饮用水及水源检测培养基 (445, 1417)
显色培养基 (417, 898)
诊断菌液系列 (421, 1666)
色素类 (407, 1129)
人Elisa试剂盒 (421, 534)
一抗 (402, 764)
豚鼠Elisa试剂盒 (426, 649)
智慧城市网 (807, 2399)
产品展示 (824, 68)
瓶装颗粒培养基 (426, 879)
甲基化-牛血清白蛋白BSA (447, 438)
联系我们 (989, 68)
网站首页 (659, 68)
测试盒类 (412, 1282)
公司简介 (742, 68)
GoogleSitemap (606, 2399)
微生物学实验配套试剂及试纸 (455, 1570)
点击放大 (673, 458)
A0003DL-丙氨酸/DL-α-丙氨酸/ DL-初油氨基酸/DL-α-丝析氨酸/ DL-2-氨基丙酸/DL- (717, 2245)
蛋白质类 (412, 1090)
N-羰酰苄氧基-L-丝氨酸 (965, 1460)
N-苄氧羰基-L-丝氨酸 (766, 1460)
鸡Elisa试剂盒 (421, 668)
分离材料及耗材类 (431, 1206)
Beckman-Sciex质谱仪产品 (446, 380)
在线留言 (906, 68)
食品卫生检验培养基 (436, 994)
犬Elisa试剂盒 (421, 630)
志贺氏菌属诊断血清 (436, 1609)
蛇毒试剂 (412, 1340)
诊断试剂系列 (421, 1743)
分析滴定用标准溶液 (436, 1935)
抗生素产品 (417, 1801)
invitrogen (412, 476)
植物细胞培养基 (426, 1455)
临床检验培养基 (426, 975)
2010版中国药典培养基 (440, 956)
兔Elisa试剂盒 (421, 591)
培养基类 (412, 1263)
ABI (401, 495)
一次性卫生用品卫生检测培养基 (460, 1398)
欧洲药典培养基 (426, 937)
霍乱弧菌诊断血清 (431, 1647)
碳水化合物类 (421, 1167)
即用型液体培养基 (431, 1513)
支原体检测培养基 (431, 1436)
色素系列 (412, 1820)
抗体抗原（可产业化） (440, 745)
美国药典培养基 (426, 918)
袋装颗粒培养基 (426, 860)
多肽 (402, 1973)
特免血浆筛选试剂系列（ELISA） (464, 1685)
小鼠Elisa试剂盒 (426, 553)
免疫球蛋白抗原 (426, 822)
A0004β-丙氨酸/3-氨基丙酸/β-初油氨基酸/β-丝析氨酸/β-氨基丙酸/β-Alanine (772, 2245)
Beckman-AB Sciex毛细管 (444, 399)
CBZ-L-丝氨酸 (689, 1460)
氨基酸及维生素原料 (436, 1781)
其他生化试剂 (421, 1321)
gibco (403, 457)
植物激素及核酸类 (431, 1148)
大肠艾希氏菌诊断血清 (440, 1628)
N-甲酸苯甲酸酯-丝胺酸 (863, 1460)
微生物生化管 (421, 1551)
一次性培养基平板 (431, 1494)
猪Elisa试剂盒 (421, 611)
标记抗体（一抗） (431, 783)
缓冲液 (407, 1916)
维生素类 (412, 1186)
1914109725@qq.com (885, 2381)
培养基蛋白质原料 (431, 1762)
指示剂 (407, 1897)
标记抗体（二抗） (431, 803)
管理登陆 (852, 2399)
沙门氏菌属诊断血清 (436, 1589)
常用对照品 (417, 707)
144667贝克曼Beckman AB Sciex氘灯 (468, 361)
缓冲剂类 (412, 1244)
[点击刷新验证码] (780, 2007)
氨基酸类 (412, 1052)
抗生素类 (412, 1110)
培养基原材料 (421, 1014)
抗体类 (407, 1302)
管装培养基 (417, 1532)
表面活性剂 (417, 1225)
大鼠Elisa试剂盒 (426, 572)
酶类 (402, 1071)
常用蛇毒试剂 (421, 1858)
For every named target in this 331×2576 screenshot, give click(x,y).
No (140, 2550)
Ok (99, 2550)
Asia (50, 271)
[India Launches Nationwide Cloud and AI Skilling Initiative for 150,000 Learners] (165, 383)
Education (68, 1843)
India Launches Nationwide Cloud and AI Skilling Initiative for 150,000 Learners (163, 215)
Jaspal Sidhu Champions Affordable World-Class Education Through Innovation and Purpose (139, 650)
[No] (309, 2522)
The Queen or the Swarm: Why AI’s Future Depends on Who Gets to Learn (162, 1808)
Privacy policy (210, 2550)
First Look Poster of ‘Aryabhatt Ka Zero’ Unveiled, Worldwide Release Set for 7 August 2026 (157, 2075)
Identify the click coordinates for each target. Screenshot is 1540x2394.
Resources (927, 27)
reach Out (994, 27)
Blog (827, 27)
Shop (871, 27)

================================

A word-for-word copy of the lines above from the one with "抗体抗原（可产业化） (440, 745)" through the one with "Asia (50, 271)", inclusive, is the only output wanted.

抗体抗原（可产业化） (440, 745)
美国药典培养基 (426, 918)
袋装颗粒培养基 (426, 860)
多肽 (402, 1973)
特免血浆筛选试剂系列（ELISA） (464, 1685)
小鼠Elisa试剂盒 (426, 553)
免疫球蛋白抗原 (426, 822)
A0004β-丙氨酸/3-氨基丙酸/β-初油氨基酸/β-丝析氨酸/β-氨基丙酸/β-Alanine (772, 2245)
Beckman-AB Sciex毛细管 (444, 399)
CBZ-L-丝氨酸 (689, 1460)
氨基酸及维生素原料 (436, 1781)
其他生化试剂 (421, 1321)
gibco (403, 457)
植物激素及核酸类 (431, 1148)
大肠艾希氏菌诊断血清 (440, 1628)
N-甲酸苯甲酸酯-丝胺酸 (863, 1460)
微生物生化管 (421, 1551)
一次性培养基平板 (431, 1494)
猪Elisa试剂盒 (421, 611)
标记抗体（一抗） (431, 783)
缓冲液 (407, 1916)
维生素类 (412, 1186)
1914109725@qq.com (885, 2381)
培养基蛋白质原料 (431, 1762)
指示剂 (407, 1897)
标记抗体（二抗） (431, 803)
管理登陆 (852, 2399)
沙门氏菌属诊断血清 (436, 1589)
常用对照品 (417, 707)
144667贝克曼Beckman AB Sciex氘灯 (468, 361)
缓冲剂类 (412, 1244)
[点击刷新验证码] (780, 2007)
氨基酸类 (412, 1052)
抗生素类 (412, 1110)
培养基原材料 (421, 1014)
抗体类 (407, 1302)
管装培养基 (417, 1532)
表面活性剂 (417, 1225)
大鼠Elisa试剂盒 (426, 572)
酶类 (402, 1071)
常用蛇毒试剂 (421, 1858)
For every named target in this 331×2576 screenshot, give click(x,y).
No (140, 2550)
Ok (99, 2550)
Asia (50, 271)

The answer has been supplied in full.